1326 nutzte Fürstabt Heinrich von Hohenberg seine gestärkte Macht als Stadtherr dazu, die jährliche Steuer der Stadt für sieben Jahre von 100 auf 800 Pfund Heller zu erhöhen. Als er 1330 die Abgaben ein weiteres Mal erhöhen wollte, formierte sich erneuter Widerstand. Als er daraufhin einige reiche Bürger einkerkern ließ und eine Kaution von 9.500 Pfund Heller für ihre Freilassung forderte, erhob sich die Stadt gegen ihn. Am 7. April 1331 schlossen die Fuldaer Schöffen und Bürger einen gegen den Abt gerichteten Vertrag mit Johann und öffneten ihm die Stadttore. Die Abtsburgen, das Kloster und die Propstei wurden erstürmt und geplündert. Den Ministerialen des Abts gelang es jedoch, den Aufstand niederzuschlagen; die Anführer wurden hingerichtet. Johann selbst entkam mit Mühe der Gefangenschaft. Wieder wurde über Johann und die Stadt die Reichsacht verhängt. Erzbischof Balduin von Trier vermittelte einen Frieden, der am 9. September 1331 in Kraft trat. Die Bürger mussten den Turm und die Ringmauern der neuen Burg wiederherstellen und bedeutende Entschädigungen zahlen. Die Stadt erhielt einen Rat und Bürgermeister unter Aufsicht eines fürstlichen Schultheißen. Johann musste alle Beute zurückgeben, die Gefangenen austauschen und 1.000 Pfund Heller Sühne zahlen. Erst nach vollständiger Zahlung sollte er wieder zur Ausübung seiner Vogteirechte befugt sein. Da Kaiser Ludwig IV. die Strafe auf 4.000 Pfund Heller erhöhte, verweigerte Johann erst einmal die Zahlung. Abt Heinrich schrieb dem Kaiser, die Strafe sei zu hoch, und auch Landgraf Heinrich II. von Hessen, der zum Schirmherrn der Abtei bestimmt worden war, nahm für Johann Partei. Erst 1334 akzeptierte Johann eine auf 2.100 Pfund Heller herabgesetzte Sühnezahlung, die er in Raten abtrug. Am 22. Februar 1339 quittierte Abt Heinrich die letzte Zahlung.[4]

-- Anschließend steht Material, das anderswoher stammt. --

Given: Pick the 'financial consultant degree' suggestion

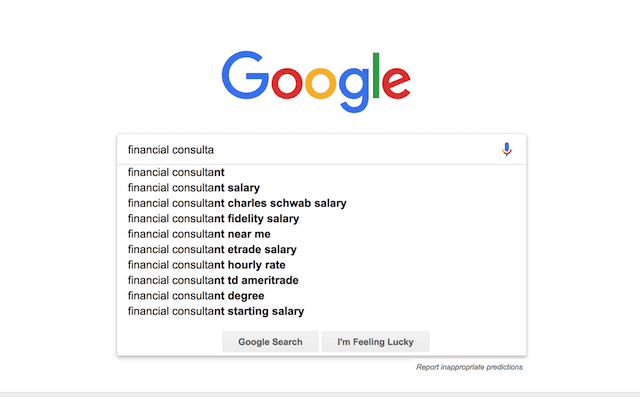Looking at the screenshot, I should [322, 296].
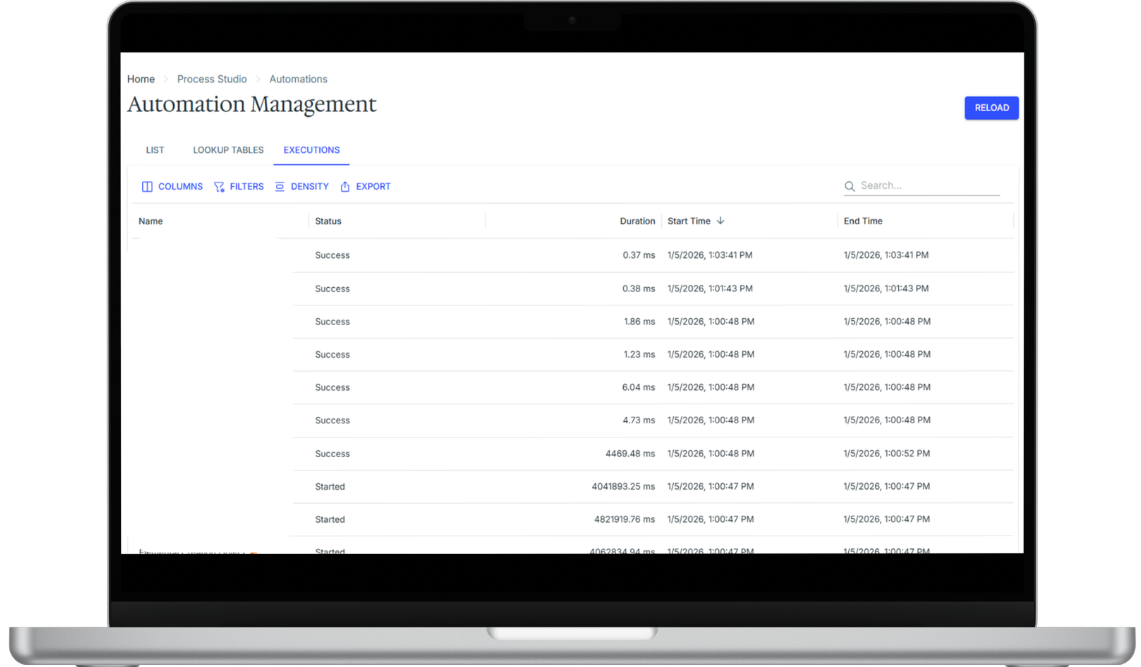Open the Automations breadcrumb
Image resolution: width=1141 pixels, height=667 pixels.
tap(298, 79)
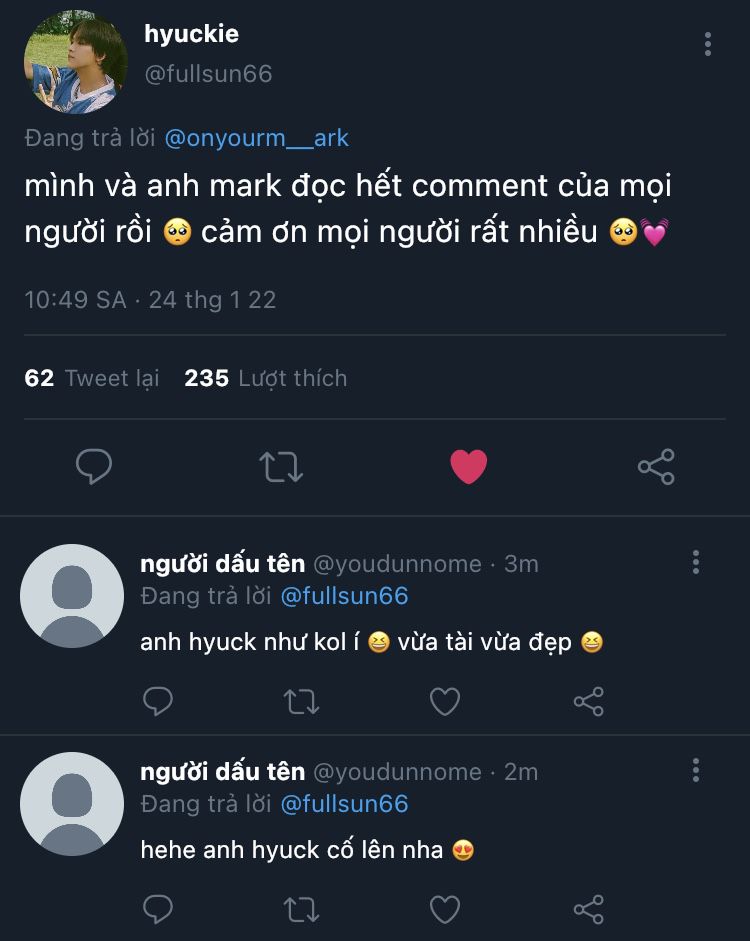The image size is (750, 941).
Task: Reply to the 'anh hyuck như kol' comment
Action: tap(158, 702)
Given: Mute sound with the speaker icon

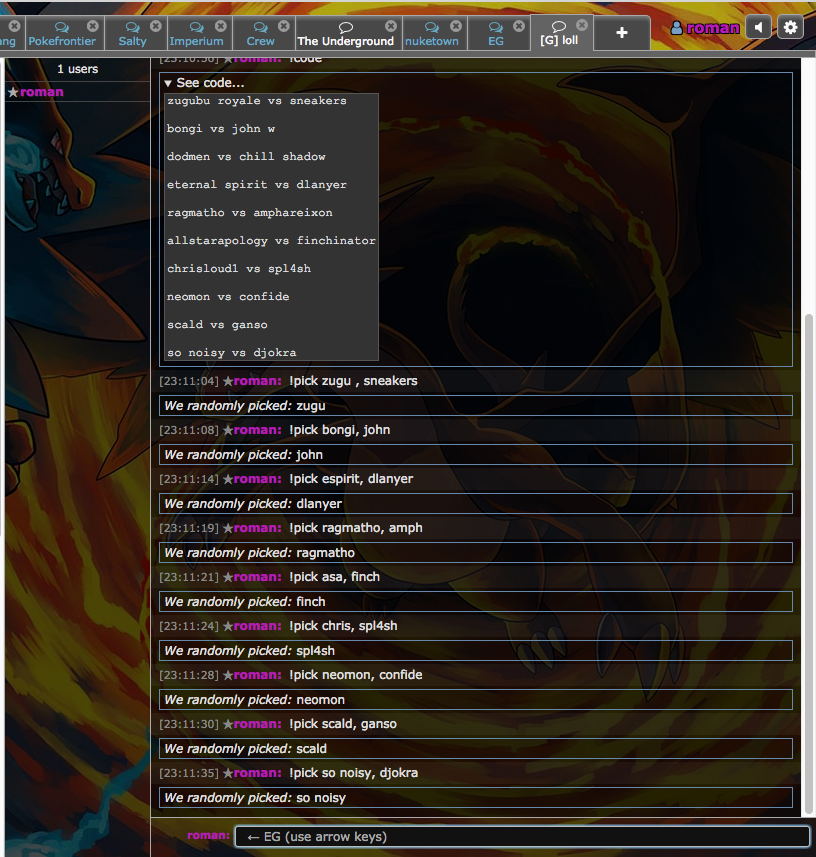Looking at the screenshot, I should click(759, 27).
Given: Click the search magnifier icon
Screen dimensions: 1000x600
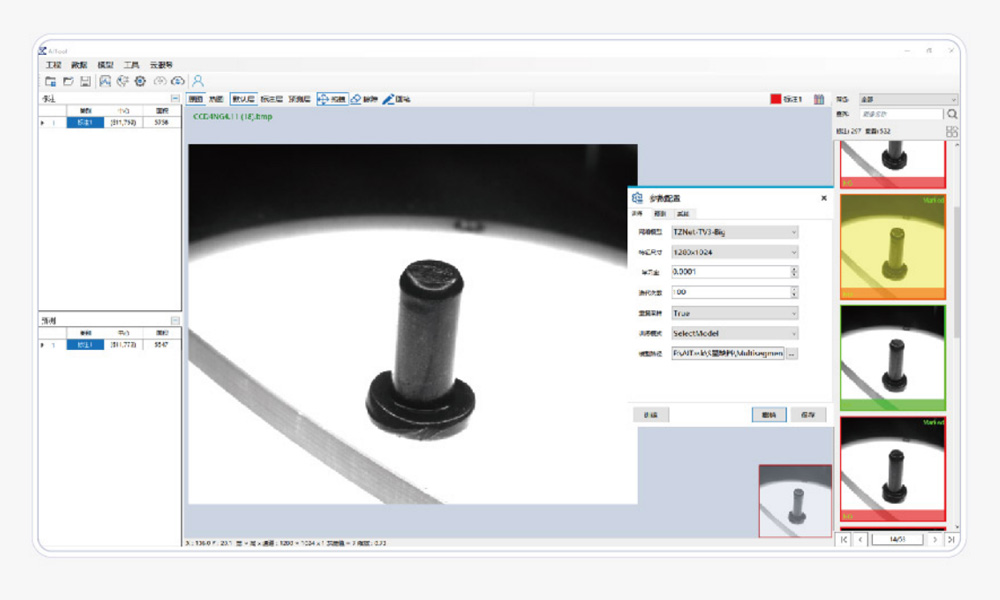Looking at the screenshot, I should tap(952, 115).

Bereits wenige Jahre später, am 5. Mai 1344, kaufte die Abtei, obwohl tief verschuldet, Johann alle verbliebenen Rechte der fuldischen Schirmvogtei für 7.100 Pfund Heller ab. Der Erhalt der vollen Kaufsumme wurde 1346 bestätigt. Lediglich das erbliche fuldische Marschallamt blieb Johann ausdrücklich erhalten; es beinhaltete die Disziplinargerichtsbarkeit über die gesamte fuldische Ritterschaft, den Vorsitz auf Landtagen, und das Aufgebot des Lehnsadels und der Ministerialität.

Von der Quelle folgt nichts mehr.